Per la precisione sui porti. Anche perchè il Brasile può contare su una rete idrica che, strano ma vero, è più agevole di quella stradale, infatti i fiumi sono tantissimi e ampiamente navigabili per lunghi tratti. Si tratta di un salto per facilitare la nascita anche di porti privati oltre a quelli pubblici e invitare nuovi capitali stranieri nel paese con una prima spinta di 20 miliardi di euro per i prossimi 5 anni. Una conseguenza naturale dovuta al boom degli ultimi anni che ha permesso di sfruttare la rete idrica (il 95% dei trasporti per il commercio avviene vi mare) e che ha sottolineato la sua inadeguatezza ai carichi della richiesta internazionale che si prevede in aumento anche nell’immediato visto che all’orizzonte si vedono ormai da tempo anche i nuovi traguardi della Coppa del mondo di calcio del 2014 e le Olimpiadi del 2016.

Il Brasile conta proprio su questo tasto per riuscire a rilanciare la ricchezza del Paese che, anche grazie agli eventi in questione potrebbe tornare a quel 3% prospettato dagli analisti dopo un già asfittico risultato del 2012. Il progetto si inserisce su un più vasto andamento dell’economia che punta a favorire una maggiore privatizzazione degli investimenti e delle infrastrutture che hanno visto un miglioramento sistematico delle autostrade, ma non dei porti attualmente impegnati a pieno regime e che invece scontano una mancanza ventennale di ammodernamento delle strutture. Alla base di questa mancanza di azione sui porti la ritrosia dei sindacati che vedono mella privatizzazione il pericolo di un’ondata di licenziamenti. E infatti sono partiti, alla notizia dell’approvazione delle nuove regole, una raffica di proteste da parte dei lavoratori dei principali scali marittimi e fluviali.

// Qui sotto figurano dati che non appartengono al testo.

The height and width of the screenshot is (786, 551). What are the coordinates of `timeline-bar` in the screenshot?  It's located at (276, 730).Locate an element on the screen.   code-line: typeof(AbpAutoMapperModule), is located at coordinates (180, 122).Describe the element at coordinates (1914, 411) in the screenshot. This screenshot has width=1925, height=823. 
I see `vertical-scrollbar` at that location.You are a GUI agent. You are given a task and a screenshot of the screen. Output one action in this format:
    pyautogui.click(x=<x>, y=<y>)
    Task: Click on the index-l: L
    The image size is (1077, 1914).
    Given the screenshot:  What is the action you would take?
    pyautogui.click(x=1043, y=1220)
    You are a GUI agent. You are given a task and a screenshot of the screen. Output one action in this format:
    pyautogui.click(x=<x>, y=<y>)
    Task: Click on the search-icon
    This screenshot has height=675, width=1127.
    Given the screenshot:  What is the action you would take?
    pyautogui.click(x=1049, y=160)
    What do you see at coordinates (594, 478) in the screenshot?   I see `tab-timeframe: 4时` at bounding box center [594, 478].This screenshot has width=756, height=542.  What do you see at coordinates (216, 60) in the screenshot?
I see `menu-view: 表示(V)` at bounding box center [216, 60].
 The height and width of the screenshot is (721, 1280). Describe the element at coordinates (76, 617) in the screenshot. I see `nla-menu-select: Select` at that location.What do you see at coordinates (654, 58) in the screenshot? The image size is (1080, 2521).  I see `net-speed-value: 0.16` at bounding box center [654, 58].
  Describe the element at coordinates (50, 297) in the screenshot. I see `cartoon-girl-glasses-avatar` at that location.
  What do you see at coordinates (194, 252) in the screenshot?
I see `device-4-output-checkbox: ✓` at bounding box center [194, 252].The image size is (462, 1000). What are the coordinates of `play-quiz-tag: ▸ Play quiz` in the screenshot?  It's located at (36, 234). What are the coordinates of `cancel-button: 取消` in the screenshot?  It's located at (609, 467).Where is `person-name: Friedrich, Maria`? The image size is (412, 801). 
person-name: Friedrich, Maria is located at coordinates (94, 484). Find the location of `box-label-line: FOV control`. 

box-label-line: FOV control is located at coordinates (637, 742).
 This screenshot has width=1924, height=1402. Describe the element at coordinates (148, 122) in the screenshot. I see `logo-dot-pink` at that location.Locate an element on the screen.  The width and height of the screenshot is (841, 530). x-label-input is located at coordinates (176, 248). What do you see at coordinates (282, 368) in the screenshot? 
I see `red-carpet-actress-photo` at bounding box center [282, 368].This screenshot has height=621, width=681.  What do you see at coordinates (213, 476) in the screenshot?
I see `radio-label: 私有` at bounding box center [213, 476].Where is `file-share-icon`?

Eppure, nonostante questo impegno il grande colosso del sud America, che molti analisti hanno individuato come protagonista di un’azione-traino per tutto il continente, deve ora scontare anche un calo drastico di quelle materie prime sulle quali fino ad ora ha basato il suo commercio, quello stesso che vede proprio nei porti un punto focale di transito. Non solo, ma anche da un punto di vista fiscale le imprese che si accingono a partecipare a quest’ultimo passo di modernizzazione non sono state agevolate sul piano fiscale, rendendo difficile una lotta vincente sul piano della competizione internazionale e questo spiega anche perchè l’Organizzazione per la cooperazione e lo sviluppo economico (Ocse)ha dovuto tagliare le prospettive di crescita nonostante la ripresa degli investimenti esteri.